Do we have plan to introduce step attribute to ForNode?

LeiWang1999 · October 15, 2025, 6:10pm

In many CUDA kernels, the conventional pattern for thread iteration looks like this:

for (int i = thread_idx; i < numel; i += num_threads)
    out[i] = 0;

However, in TileLang we currently have to write:

for i in T.serial(0, T.ceildiv(numel - thread_idx, num_threads)):
    j = thread_idx + i * num_threads
    out[j] = -1

This is not only cumbersome — since it requires manually computing the range and performing index transformations — but it also introduces additional register usage and reduces index computation efficiency.

Introducing a step attribute to ForNode could simplify such patterns and improve both readability and performance but I guess there’s a lot of challenges about this part.

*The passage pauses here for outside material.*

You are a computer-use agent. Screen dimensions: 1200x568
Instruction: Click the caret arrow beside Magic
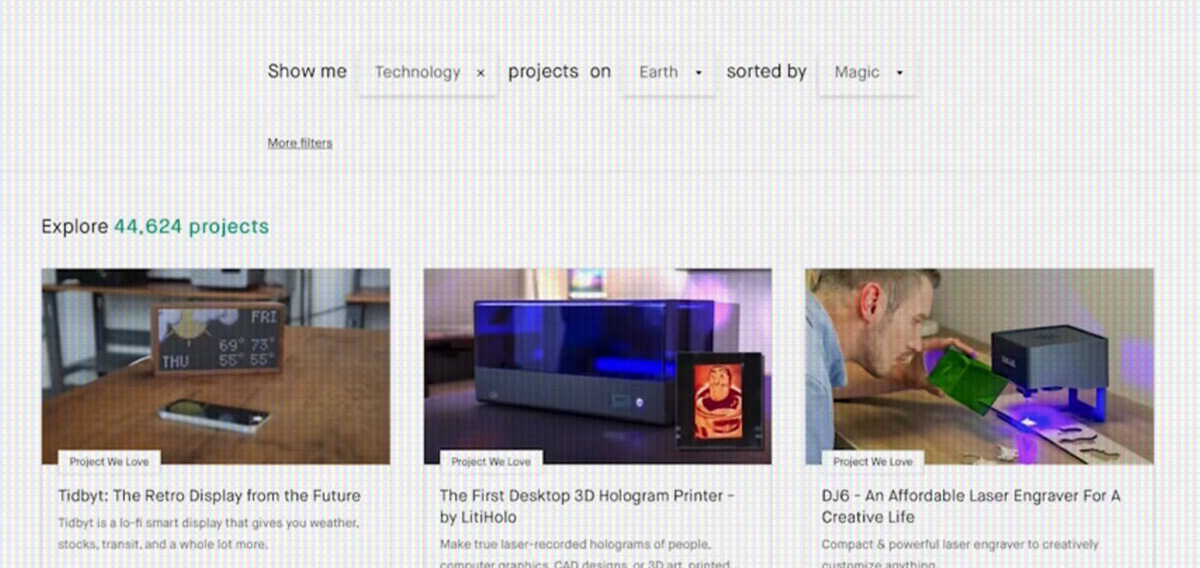click(899, 73)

tqchen · October 15, 2025, 6:35pm

if there is demand, i thinkit is not a bad thing to have

wrongtest · November 4, 2025, 10:01am

I test cuda code like below and indeed get different inst sequence & register use counts. It is a surprise since backend compiler do not optimize them to the same binary codes .

__global__ void vecAdd(const float *A, const float *B, float *C, int n) {
    int tid = blockIdx.x * blockDim.x + threadIdx.x;
    int stride = blockDim.x * gridDim.x;
    for (int i = tid; i < n; i += stride) {
        C[i] = A[i] + B[i];
    }
}

__global__ void vecAdd2(const float *A, const float *B, float *C, int n) {
    int tid = blockIdx.x * blockDim.x + threadIdx.x;
    int stride = blockDim.x * gridDim.x;
    for (int j = 0; j < (n + stride - 1) / stride; ++j) {
        int i = tid + j * stride;
        C[i] = A[i] + B[i];
    }
}

So it seems to be good to support steped loop node. Is there already any (pre)rfcs about this thread? cc @LeiWang1999 @tqchen

wrongtest · November 5, 2025, 6:58am

github.com/apache/tvm

[TIR] Add step attribute to ForNode (Initial codes)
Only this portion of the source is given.